The Twin Cities loves fast food, study finds

Apparently, we're fit, but also like burgers and shakes as much as anyone.
Apparently, we're fit, but also like burgers and shakes as much as anyone.

We may be fit, but apparently Twin Citians also love fast food.

According to a study by QSR (for quick-service restaurant) Magazine, from 2000 through 2010, the Twin Cities had the third-largest increase in fast-food spending of any metropolis over 1 million in population.

That, combined with the fact that the Twin Cities also had the second-largest increase in the raw number of fast-food transactions, led QSR to conclude that the Twin Cities is the ninth hottest market for quick-service restaurant growth in the country.

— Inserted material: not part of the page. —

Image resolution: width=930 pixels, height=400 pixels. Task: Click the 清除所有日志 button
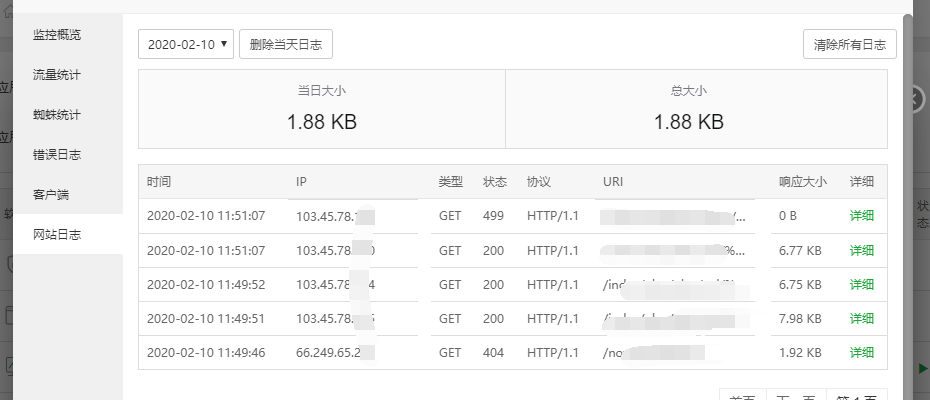[849, 44]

QSR's rankings are based on population growth, change in the overall number of transactions and transaction size, and the total increase in fast-food spending. According to QSR, the hottest fast-food growth market is Orlando. Seattle, Portland, Riverside, and Austin round out the top five.

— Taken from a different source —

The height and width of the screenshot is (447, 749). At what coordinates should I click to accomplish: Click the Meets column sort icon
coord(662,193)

Interestingly, the average amount spent per fast-food transaction in the Twin Cities actually decreased by 1 percent during the decade QSR scrutinized. But the total number of transactions increased by 26 percent, indicating that consumers were thinking outside the bun with more fourth-meal trips while spending less per-transaction.

At least one prominent national fast-food chain plans to act on QSR's advice and enter the Twin Cities market. Georgia-based Chick-fil-A is reportedly planning to enter the Twin Cities market in earnest next year. Currently, the chain's tender chicken breasts are only available at locations on-campus at the University of Minnesota and Minnesota State University-Mankato.

The Minneapois/St. Paul Business Journal reports that the Chick-fil-A market entry would be the Twin Cities' largest since Sonic debuted here four years ago. Other notable recent quick-service entries into the local market include Panda Express in 2010, Five Guys Burgers and Fries in '09 and Little Caesars in '06.

Talk about a metro area of contrasts. We're the most fit, but also some of the nation's foremost fast-food connoisseurs? Perhaps Twin Citians simply order a lot of salads at McDonald's. Either that, or we burn off all those dollar-menu calories by working out like Olympic athletes in training.